On Spectrogram Settings

Today’s post is the promised follow-up to my post on the history of spectrograms. I want to explain some basic concepts of spectrographic analysis so that I can clear up some common misconceptions and explain why some things may not always look quite the way you expected.

In “A Brief History of Spectrograms” I mentioned that the original Kay Electric Co. Sona-Graph had two settings: narrow-band and wide-band. Nowadays, spectrograms are produced from digital recordings on computer software that allows much more control over the width of the “band.” But our control over how spectrograms look isn’t complete, and here’s why.

The Trade-off: Frequency Resolution vs. Time Resolution

The first thing every student of spectrograms should understand is that the more accurately you measure the frequency of a sound, the less accurately you can know when it begins and ends – and vice versa. The reason for this is a fundamental part of the mathematics behind our spectrographic analysis, and I won’t attempt to explain it here.

The main effect of this principle is that modern spectrograms are broken up into small rectangles called “windows” which are the basic “pixels” of the image. As anyone familar with digital images knows, tiny pixels make for a sharp, clear image, and big pixels make for a blocky, poorly defined image. Unfortunately, spectrographic windows are necessarily rather big and blocky. You can shorten them in one dimension, but if you do, they automatically get longer in the other dimension. Depending on your settings, you can end up with “pixels” that are long, thin rectangles, instead of squares.

Modern spectrographic analysis software generates these “windows” behind the scenes and then automatically “smooths” the resulting spectrograms so that they seem to have higher resolution than they actually do. This smoothing algorithm is basically an after-the-fact Photoshop trick, and although it’s very helpful in making visual sense of a spectrogram, it’s important to realize that the smoothing doesn’t actually increase the amount of information in the spectrogram; it’s just the computer’s best guess at what the spectrogram would look like if the resolution were higher.

Here’s a series of spectrograms of the exact same recording (an American Tree Sparrow call).

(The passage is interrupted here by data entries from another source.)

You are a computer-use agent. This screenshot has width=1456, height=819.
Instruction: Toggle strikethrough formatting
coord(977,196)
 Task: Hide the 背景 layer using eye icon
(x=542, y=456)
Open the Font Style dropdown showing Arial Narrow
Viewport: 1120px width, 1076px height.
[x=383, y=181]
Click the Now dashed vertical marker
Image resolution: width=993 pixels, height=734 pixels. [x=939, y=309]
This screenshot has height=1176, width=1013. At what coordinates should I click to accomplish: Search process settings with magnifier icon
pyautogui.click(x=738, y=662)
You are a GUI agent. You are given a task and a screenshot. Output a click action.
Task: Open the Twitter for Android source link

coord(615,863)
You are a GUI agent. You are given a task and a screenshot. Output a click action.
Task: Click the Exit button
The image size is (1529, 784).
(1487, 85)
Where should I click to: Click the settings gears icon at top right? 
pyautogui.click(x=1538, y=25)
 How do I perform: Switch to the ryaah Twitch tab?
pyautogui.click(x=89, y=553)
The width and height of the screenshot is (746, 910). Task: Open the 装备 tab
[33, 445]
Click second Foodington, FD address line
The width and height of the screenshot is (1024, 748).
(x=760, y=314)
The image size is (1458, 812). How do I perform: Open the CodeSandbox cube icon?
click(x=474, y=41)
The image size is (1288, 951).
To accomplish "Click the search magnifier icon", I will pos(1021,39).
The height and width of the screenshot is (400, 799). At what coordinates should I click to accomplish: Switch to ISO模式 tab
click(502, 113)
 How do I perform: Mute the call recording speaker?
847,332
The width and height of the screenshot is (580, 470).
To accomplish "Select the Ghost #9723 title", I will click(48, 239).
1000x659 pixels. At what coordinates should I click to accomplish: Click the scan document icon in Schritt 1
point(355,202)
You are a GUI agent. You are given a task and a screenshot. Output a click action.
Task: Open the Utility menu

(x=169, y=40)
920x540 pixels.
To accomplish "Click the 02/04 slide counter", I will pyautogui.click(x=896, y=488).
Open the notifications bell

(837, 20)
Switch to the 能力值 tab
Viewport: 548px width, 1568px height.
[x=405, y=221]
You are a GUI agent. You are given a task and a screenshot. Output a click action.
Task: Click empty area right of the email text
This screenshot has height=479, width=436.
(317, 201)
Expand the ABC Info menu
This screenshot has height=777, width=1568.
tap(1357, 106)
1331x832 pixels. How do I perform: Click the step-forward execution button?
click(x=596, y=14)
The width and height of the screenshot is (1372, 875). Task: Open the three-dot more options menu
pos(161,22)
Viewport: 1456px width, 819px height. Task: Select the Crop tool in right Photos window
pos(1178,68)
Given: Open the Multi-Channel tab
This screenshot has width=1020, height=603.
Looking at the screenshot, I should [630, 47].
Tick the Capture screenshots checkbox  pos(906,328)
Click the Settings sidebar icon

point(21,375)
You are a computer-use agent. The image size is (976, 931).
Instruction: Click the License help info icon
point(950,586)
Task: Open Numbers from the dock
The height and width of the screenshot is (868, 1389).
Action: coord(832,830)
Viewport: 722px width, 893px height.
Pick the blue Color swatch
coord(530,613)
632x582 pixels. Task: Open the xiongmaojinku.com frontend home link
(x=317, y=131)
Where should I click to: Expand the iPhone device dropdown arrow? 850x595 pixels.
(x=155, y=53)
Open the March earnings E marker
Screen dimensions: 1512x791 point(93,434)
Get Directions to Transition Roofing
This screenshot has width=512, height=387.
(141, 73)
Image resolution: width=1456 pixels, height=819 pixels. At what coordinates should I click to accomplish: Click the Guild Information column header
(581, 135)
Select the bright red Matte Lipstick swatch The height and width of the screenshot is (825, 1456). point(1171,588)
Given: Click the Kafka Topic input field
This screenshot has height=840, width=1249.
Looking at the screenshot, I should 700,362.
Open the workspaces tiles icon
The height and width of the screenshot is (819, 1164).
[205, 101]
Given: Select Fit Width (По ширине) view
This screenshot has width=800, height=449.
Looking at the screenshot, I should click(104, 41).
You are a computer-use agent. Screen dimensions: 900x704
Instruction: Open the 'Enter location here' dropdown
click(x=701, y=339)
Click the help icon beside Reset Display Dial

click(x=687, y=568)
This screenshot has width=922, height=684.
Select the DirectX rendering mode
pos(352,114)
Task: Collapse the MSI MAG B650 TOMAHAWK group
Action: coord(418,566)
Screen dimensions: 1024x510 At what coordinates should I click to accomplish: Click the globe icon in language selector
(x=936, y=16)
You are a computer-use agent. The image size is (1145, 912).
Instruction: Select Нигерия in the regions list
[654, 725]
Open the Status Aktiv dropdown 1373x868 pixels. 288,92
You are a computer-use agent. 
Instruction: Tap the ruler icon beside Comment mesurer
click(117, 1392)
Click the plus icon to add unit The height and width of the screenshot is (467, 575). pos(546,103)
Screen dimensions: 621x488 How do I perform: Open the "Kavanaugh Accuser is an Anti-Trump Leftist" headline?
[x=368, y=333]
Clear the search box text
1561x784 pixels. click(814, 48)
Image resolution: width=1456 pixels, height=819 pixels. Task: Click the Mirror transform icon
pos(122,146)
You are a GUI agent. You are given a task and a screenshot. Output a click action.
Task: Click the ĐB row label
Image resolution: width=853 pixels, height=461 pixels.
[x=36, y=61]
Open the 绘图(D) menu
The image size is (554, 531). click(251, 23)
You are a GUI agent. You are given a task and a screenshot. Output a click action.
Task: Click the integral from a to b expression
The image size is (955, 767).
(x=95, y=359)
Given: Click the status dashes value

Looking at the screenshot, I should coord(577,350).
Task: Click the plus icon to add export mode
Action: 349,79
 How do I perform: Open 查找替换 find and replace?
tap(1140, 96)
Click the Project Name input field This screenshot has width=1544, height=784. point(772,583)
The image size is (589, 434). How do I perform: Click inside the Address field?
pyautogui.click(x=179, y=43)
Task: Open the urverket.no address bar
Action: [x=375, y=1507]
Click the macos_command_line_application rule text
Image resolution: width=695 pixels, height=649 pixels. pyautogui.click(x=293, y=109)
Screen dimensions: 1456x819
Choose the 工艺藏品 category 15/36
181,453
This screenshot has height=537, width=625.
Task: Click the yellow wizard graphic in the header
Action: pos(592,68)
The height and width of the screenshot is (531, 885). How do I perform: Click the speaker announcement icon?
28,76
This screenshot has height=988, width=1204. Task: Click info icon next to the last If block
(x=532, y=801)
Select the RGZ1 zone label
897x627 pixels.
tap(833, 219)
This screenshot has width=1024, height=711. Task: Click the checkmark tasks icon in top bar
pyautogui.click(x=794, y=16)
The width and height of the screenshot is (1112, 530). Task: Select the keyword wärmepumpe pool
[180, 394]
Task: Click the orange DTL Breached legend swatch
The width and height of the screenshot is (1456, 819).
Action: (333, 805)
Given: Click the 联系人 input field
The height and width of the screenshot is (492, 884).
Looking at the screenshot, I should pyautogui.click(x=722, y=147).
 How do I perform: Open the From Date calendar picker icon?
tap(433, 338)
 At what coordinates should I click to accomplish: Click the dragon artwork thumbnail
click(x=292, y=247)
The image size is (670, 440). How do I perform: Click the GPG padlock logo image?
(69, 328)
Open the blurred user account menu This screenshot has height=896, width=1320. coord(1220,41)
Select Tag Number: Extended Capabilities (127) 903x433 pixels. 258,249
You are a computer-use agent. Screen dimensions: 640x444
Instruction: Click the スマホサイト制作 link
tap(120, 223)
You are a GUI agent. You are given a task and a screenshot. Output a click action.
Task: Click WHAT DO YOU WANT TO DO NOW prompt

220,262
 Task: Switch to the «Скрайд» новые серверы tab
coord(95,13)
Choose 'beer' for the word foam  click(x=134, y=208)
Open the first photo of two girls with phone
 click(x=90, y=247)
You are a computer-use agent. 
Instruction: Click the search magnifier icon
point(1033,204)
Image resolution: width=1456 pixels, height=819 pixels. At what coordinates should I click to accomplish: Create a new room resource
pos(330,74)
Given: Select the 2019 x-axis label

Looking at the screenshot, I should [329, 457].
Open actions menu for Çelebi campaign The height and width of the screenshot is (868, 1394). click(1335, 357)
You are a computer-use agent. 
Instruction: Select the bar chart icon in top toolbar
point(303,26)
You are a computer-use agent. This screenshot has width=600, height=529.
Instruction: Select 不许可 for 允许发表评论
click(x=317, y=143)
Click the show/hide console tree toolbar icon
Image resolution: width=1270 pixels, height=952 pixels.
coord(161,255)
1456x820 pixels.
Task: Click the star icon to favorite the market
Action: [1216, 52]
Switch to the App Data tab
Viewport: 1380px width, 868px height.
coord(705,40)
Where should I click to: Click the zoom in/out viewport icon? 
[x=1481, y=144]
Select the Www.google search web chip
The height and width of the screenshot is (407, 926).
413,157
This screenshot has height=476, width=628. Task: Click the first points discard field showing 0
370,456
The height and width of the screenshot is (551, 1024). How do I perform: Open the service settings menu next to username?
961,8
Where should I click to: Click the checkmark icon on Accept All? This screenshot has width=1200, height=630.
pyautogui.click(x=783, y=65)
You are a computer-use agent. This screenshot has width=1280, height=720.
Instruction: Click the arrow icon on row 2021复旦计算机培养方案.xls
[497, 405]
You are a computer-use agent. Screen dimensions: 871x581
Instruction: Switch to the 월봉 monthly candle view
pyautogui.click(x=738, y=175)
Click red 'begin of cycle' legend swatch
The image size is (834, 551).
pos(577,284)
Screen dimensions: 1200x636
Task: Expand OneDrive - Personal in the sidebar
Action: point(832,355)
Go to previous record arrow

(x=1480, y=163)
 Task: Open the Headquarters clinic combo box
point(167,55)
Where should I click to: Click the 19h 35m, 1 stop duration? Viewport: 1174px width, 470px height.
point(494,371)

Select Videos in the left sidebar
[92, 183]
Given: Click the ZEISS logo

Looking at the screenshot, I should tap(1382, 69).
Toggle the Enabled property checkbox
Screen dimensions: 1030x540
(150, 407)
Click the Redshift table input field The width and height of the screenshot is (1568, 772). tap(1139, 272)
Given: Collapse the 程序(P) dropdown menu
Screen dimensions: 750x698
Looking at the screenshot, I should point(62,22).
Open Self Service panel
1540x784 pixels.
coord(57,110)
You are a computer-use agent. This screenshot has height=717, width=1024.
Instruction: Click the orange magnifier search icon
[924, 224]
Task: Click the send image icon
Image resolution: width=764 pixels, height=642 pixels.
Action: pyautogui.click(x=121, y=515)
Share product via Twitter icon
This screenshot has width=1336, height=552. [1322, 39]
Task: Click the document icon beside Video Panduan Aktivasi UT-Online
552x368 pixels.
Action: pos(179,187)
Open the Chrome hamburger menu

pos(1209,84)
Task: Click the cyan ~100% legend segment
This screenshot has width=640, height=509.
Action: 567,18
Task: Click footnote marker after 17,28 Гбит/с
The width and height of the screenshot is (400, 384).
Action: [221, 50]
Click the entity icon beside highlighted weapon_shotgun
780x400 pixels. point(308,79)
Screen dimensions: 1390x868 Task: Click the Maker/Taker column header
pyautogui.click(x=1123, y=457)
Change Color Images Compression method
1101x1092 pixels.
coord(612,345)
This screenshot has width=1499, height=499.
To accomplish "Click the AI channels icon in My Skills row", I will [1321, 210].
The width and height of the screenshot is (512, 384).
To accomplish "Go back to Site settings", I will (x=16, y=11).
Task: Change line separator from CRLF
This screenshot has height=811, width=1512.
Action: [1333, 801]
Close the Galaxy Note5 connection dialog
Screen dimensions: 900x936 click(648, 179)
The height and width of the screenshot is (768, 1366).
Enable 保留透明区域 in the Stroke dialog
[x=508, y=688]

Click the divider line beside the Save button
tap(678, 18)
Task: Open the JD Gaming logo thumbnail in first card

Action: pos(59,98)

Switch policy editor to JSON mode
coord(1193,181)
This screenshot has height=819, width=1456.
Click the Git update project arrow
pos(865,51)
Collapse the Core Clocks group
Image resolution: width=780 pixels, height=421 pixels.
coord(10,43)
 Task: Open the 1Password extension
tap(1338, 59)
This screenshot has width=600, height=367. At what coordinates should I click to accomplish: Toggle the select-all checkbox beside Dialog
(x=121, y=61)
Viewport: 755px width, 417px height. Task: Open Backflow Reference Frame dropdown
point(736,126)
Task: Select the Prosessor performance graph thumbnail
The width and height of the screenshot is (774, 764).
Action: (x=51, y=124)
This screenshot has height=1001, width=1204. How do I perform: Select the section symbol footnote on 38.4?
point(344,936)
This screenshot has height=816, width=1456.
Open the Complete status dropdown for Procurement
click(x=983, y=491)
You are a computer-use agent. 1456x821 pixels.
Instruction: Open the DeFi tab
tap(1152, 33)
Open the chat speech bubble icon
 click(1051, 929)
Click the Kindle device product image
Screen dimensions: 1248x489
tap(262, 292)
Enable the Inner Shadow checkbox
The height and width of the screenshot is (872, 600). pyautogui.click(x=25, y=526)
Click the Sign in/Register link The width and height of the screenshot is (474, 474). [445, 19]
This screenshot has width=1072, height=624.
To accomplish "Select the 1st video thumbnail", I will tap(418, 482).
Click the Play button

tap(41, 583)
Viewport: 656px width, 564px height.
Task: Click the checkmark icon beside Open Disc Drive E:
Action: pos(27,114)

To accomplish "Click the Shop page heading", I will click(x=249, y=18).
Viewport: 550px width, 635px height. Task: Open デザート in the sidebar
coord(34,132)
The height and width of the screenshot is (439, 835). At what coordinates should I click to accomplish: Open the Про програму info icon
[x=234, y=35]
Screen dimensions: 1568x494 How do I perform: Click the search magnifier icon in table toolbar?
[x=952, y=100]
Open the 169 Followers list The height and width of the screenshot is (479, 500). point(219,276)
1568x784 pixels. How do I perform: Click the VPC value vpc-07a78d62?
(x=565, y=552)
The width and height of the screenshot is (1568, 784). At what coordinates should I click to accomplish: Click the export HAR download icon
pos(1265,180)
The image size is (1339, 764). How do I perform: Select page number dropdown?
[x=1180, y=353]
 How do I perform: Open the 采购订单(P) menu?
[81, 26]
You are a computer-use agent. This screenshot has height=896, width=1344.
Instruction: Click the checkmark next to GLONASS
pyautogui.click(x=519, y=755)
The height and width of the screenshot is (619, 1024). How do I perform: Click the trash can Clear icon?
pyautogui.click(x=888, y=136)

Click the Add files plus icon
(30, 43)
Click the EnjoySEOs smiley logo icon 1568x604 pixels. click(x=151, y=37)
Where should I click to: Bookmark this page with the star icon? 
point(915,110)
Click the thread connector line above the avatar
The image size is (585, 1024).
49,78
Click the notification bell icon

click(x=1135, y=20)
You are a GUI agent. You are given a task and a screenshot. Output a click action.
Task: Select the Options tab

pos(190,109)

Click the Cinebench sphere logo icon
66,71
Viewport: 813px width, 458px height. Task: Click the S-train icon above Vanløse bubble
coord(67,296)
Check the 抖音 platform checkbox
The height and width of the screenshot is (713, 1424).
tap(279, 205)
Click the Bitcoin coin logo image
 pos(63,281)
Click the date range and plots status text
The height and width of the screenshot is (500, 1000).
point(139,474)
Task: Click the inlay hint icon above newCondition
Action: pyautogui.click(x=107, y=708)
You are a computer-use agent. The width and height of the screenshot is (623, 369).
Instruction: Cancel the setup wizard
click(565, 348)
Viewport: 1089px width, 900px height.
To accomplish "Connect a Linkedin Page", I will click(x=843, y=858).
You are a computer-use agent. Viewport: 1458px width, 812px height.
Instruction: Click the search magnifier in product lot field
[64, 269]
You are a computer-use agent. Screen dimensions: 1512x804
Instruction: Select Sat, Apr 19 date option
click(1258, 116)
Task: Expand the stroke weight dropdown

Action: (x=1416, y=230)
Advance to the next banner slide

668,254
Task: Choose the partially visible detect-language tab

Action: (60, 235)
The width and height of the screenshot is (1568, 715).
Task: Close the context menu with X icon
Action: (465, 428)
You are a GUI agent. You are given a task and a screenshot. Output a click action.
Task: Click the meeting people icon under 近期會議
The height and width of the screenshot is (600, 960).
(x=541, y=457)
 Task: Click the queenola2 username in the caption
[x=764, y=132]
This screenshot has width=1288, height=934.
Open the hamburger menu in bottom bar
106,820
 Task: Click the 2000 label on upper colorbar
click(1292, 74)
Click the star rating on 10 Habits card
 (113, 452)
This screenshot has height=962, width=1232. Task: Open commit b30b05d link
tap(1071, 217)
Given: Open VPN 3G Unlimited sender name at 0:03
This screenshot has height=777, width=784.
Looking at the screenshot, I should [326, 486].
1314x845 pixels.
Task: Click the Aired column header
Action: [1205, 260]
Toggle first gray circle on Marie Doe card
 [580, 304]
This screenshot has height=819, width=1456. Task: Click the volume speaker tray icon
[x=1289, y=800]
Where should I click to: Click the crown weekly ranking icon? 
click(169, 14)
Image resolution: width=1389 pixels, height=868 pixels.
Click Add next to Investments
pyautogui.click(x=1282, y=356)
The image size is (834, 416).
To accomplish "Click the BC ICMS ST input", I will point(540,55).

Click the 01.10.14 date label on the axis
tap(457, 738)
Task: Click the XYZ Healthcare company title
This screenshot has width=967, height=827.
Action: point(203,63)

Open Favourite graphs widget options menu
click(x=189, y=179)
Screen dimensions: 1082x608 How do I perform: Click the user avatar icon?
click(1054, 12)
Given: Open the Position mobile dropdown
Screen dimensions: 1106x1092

On the left is the raw, unsmoothed spectrogram. On the right is the smoothed version. From top to bottom, the time resolution increases and the the frequency resolution decreases.

Window size: 23.2 mS × 61.9 Hz

American Tree Sparrow call, Minnehaha County, SD, 12/13/2009.  Left: raw (unsmoothed) spectrogram; right: smoothed version.

American Tree Sparrow call, Minnehaha County, SD, 12/13/2009. Left: raw; right: smoothed.

Window size: 11.6 mS × 124 Hz

Same recording.

Same recording as above. Left: raw; right: smoothed.

Window size: 5.8 mS × 248 Hz

Same recording as above.

Same recording as above. Left: raw; right: smoothed.

Window size: 2.9 mS × 496 Hz

Same recording as above.

Same recording as above. Left: raw; right: smoothed.

Window size: 1.45 mS × 991 Hz

Same recording as above.

Same recording as above. Left: raw; right: smoothed.

Note that I am not “zooming” in or out on these calls; the time and frequency axes remain precisely the same in all of the above spectrograms.  All I’ve done is decrease the width of the analysis windows, which automatically increases their height.

See how tremendously different the smoothed spectrograms look from one another?  The difference between the second and fifth is particularly striking.  In the second, we clearly see a series of horizontal sidebands in the call.  In the fifth, we see only an extremely rapid series of vertical, click-like notes.  How can these possibly be spectrograms of the same call?  Which one is right?

They’re both right.  All the spectrograms above are accurate, in that they’re all displaying different (accurate) interpretations of the same data.  A complex tone comprised of whistled partials (like in the second spectrogram) and a rapid series of clicks (like in the fifth spectrogram) can be the same sound.  Once a series of clicks becomes fast enough, we hear it as a harmonically complex tone.  This shouldn’t be surprising when you consider that the human vocal cords are just making a series of very fast clicks, but the result is a wonderfully rich, harmonically complex sound: the human voice.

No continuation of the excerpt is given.